begin Excerpt to read
The Saturday Paper

ANNIE SMITHERS

- ANNIE SMITHERS is the owner and chef of du Fermier in Trentham, Victoria. She is a food editor of The Saturday Paper.

I hadn’t realised until a couple of years ago what a long and glorious history the eggplant has across many cultures. As a vegetable to eat, it has not always been a favourite of mine. As a vegetable to grow, sometimes it has presented as downright pernicious.

My early experience­s of cooking and eating eggplant tended towards the Mediterran­ean style – grilled eggplant on antipasto platters, eggplant moussaka, battered eggplant. I’d sometimes also come across it in a curry or a laksa, or as part of a vegetable tempura plate. But by and large, I paid little attention to it.

Later in life I started growing eggplants, simply because I hadn’t before and wanted to see how they went. They went quite viciously, in fact. I wasn’t familiar with how thorny an eggplant plant is. In the confines of my hothouse, the mere process of brushing past them could result in being lanced in the leg. Yet while they were dangerous, I soon found them to be a beautiful and engaging plant. The leaves are floppy, the flowers beautiful and the fruit almost erotically pendulous. And when one fancies a vegetable while it is growing, there is great excitement attached to harvesting and cooking it.

Slowly eggplant has become my friend. So I’ll share a little history of this singular vegetable. Eggplant is indigenous to a huge area from the north of India down through southern China and Vietnam. The Indians often refer to it as the “king of vegetables”. It is represente­d in early Chinese scholarly texts on agricultur­e from the Jin dynasty. Eggplants moved into Japanese cuisine in about the 8th century. As part of the nightshade family, eggplant is related to potatoes and tobacco, but it is technicall­y a berry.
end Excerpt to read
begin Supplied material
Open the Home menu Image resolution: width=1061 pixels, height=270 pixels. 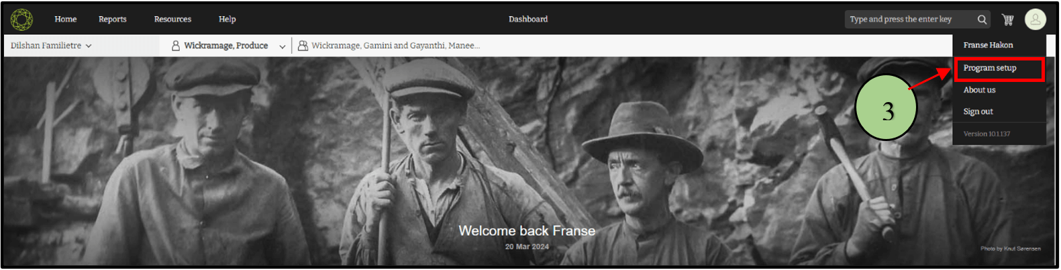click(66, 19)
end Supplied material
» **Written problem 1**
Reproduce the passage of the eggplant column starting with "Later in life" and going on through "and cooking it.".
» **Written problem 2**
Decide whether each statement agrees with the eggplant column, answering yes or no and quoting the words that settle it: (a) The eggplant plant is thorny. (b) Eggplants entered Japanese cuisine around the 12th century. (c) Eggplant has always been one of the author's favorite vegetables to eat.
The data above plays no part in this work.

» **Correct output 1**
Later in life I started growing eggplants, simply because I hadn’t before and wanted to see how they went. They went quite viciously, in fact. I wasn’t familiar with how thorny an eggplant plant is. In the confines of my hothouse, the mere process of brushing past them could result in being lanced in the leg. Yet while they were dangerous, I soon found them to be a beautiful and engaging plant. The leaves are floppy, the flowers beautiful and the fruit almost erotically pendulous. And when one fancies a vegetable while it is growing, there is great excitement attached to harvesting and cooking it.

» **Correct output 2**
(a) Yes: "I wasn’t familiar with how thorny an eggplant plant is."
(b) No: "Eggplants moved into Japanese cuisine in about the 8th century."
(c) No: "As a vegetable to eat, it has not always been a favourite of mine."